Here’s a summary of the last three months usage, in the format I’ve used on prior reports:


The test period ended July 3, 2004, at 7,292 messages.

  • 168 (2.3 %) were sent to the wrong bucket.
    • (Therefore) 97.7 % were sent to the right bucket.
    • This percentage took a significant hit at the start of the baseball season, when a bunch of email sources came back to life.
  • 3,397 (46.6%) were spam.  (This is a significant increase, I’d say, from the previous 41.0%.)
    • A handful of these are from legitimate e-mail lists whose owners make it difficult to unsubscribe, but the impact is minimal.
       
  • Only 11 messages were auction-related; 3 of these were false negatives and 1 was a false positive.  I seem to have stopped hanging around eBay, at least for now.
     
  • The Vendor (100 messages/16 false +/11 false -) and Mailing List (402/48 f+/8 f-) categories, both of which are catch-alls, seem to show real improvement, though this is still a significant source of error.  The problem continues to be that “well-designed” spam looks superficially like these categories.
  • The problem I reported with e-mails from Change Detection still exists and remains annoying, but has improved; basically, PF sees several classes of messages as too similar to differentiate.  It’s pretty clear to me that the algorithm isn’t looking at the problem the way I think it should.
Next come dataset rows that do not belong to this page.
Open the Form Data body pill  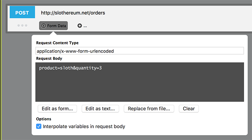coord(53,26)
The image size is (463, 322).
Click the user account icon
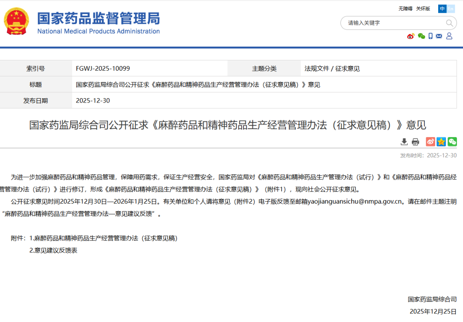pyautogui.click(x=449, y=36)
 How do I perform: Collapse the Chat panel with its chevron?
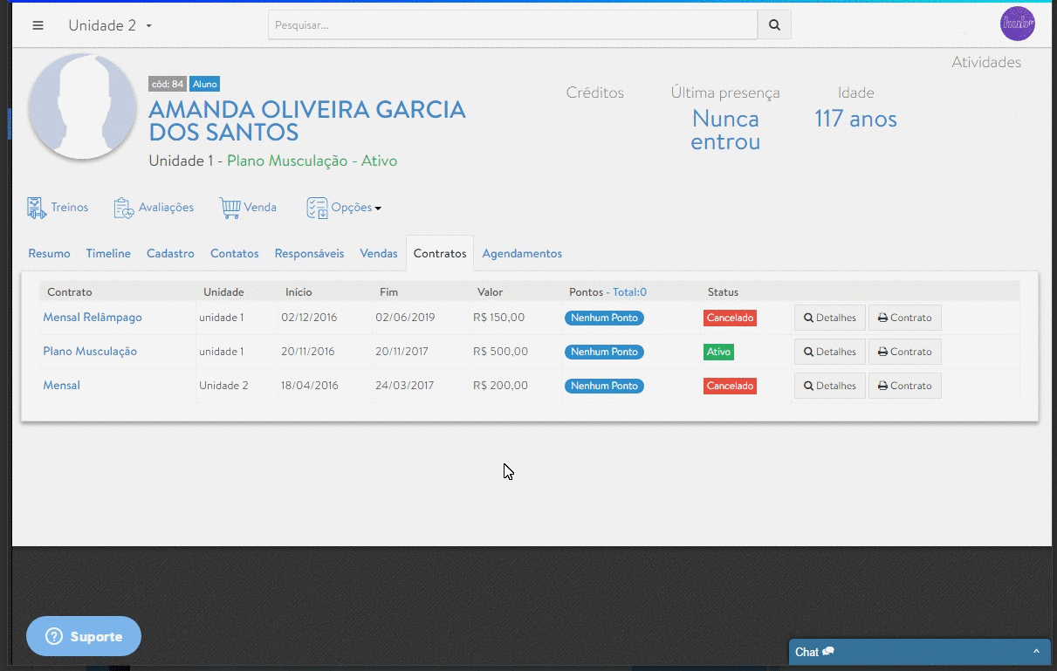(1038, 651)
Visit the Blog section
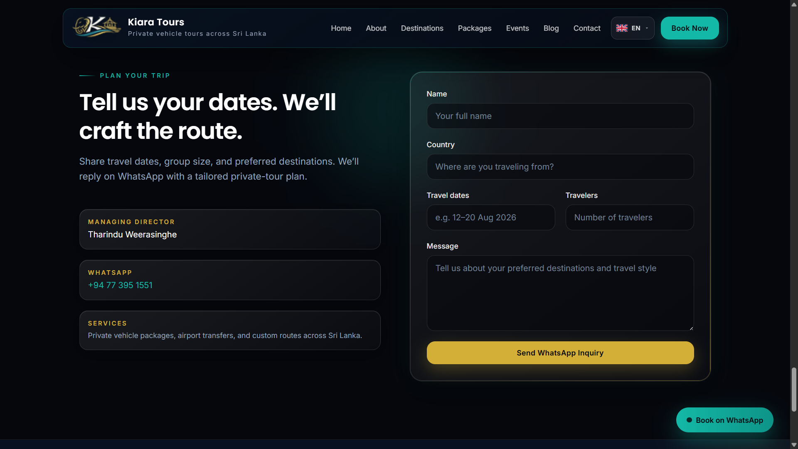The width and height of the screenshot is (798, 449). pyautogui.click(x=551, y=28)
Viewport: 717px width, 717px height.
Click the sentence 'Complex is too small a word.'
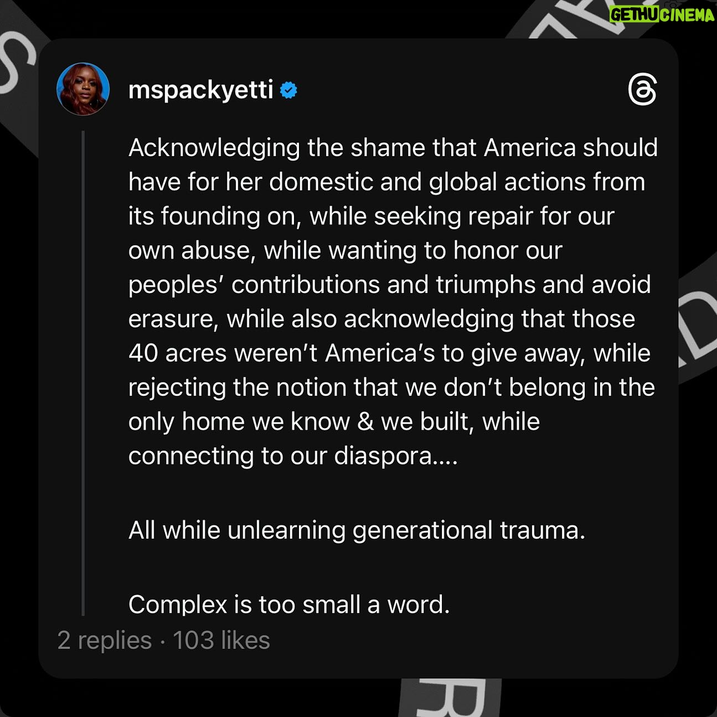click(x=289, y=605)
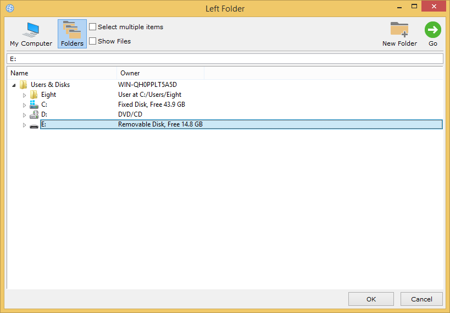Viewport: 450px width, 313px height.
Task: Collapse the Users & Disks tree node
Action: (14, 85)
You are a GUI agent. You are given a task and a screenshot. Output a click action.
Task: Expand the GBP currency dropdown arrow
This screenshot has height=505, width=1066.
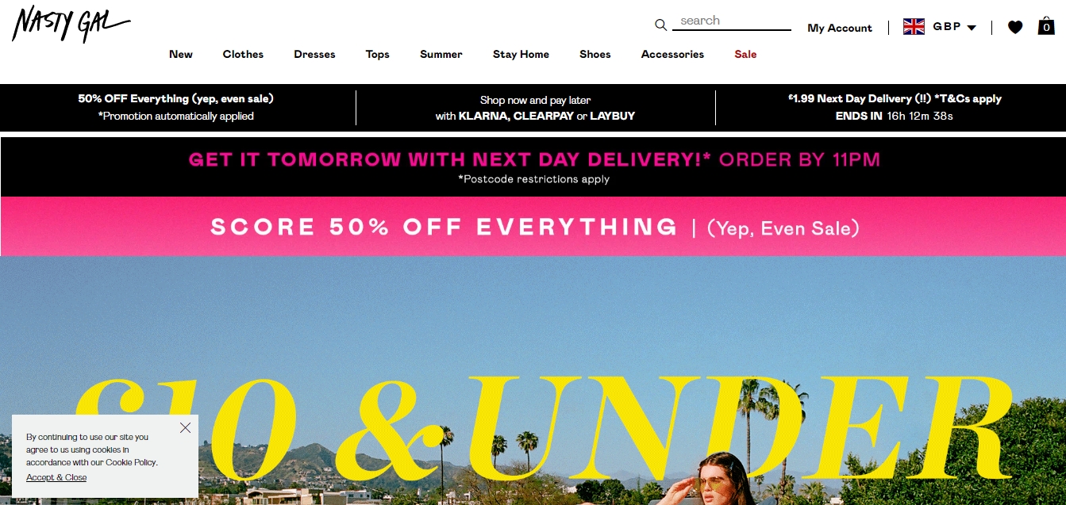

Every now and then a spammer finds a hole in this defense, but after a couple days PF has things sorted out again.  That’s how things should work.


For the record, I’m currently using POPFile version 0.20.1, which uses the BerkeleyDB for storage.  The developers moved to a SQL engine in March with version 0.21.0 (currently 0.21.1), but didn’t convince me a change was necessary; I’m unlikely to change until there’s a major upgrade.   Version 0.20 is slower than version 0.19 was, but not in ways which bother me.  Your mileage may vary, of course.


Thus my current report.  I remain very satisfied with the tool.